What that will tell us, though is still completely unknown. Target engagement is a necessary thing to prove, but it’s just the the beginning. First off, no one has ever really reduced tau before, so right up front we don’t know what will happen when you do. That goes for its possible effects on Alzheimer’s and for its other effects as well: we’re about to find out. And even if tau reduction is something that helps AD patients, we don’t know (yet) if these levels of reduction are enough to do it, or what the adverse effects might be that show up even before you get to that stage. We don’t even know yet what the effects were in this trial on tau in the brain itself – the trial has collected tau PET imaging data, but these are not yet available. You’d hope that the levels of tau in the brain tissue will track the CSF levels, but who knows?

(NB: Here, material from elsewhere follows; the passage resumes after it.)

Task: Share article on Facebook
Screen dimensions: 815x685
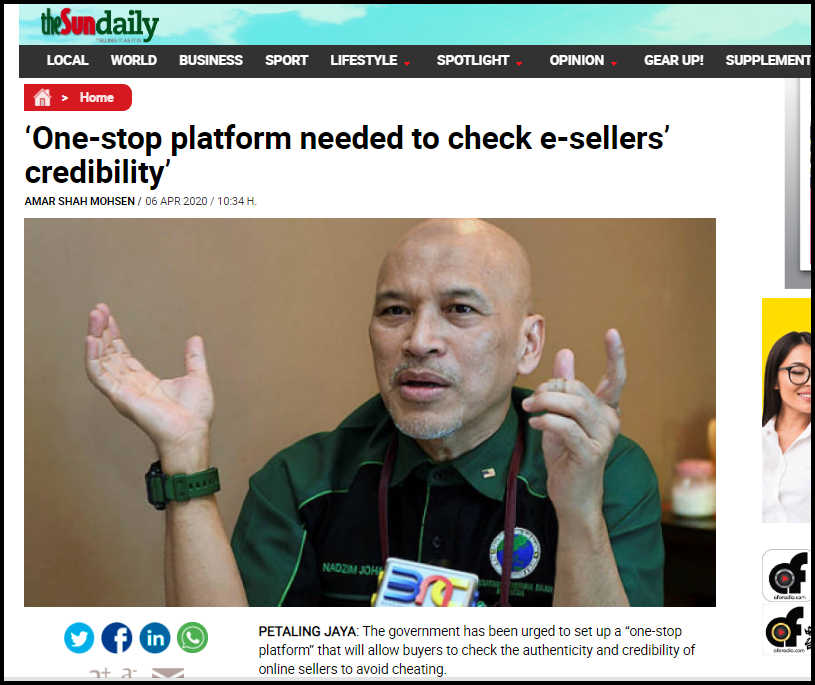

And there are adverse effects to consider as well. There was a high level of adverse events reported in the trial, but most of these seem to have been due to repeated lumbar punctures (!) But it also appears (via MRI) that patients who got the ASO showed ventricular enlargement (which is another way of saying brain shrinkage, an effect that is of concern in the amyloid-antibody trials as well). They also showed elevated levels of neurofilament light chain protein in the CSF, which unfortunately is considered a marker for increased neurodegeneration. So there’s a nonzero chance that this treatment actually made patients worse – we just don’t know yet. As pointed out in this commentary:

Despite the difficulty in interpreting brain volume and NfL, these measures must be scrutinized as potential indicators of unintended off-target effects of the suppression of native tau and the consequences of this on axonal and synaptic function. In the context of other neurodegenerative diseases, intrathecal ASOs commonly cause an elevation in NfL, but a decrease in NfL has been observed in the few intrathecal ASO trials to report clinical benefits. For example, a decrease in NfL tracked with clinical efficacy of nusinersen, a treatment for spinal muscular atrophy that represents the first FDA-approved intrathecal ASO. Additionally, a recent FDA advisory panel concluded that a decrease in NfL is probably predictive of clinical benefit from tofersen (an ASO that targets superoxide dismutase 1) in patients with amyotrophic lateral sclerosis.

Food for thought. The rest of these Phase 1b results, and especially the eventual Phase II results, are going to mean a great deal for Alzheimer’s treatment, antisense therapies, and neurodegeneration in general. For the sake of Alzheimer’s patients and their families, I hope the news it good, but it’s anyone’s guess at this point.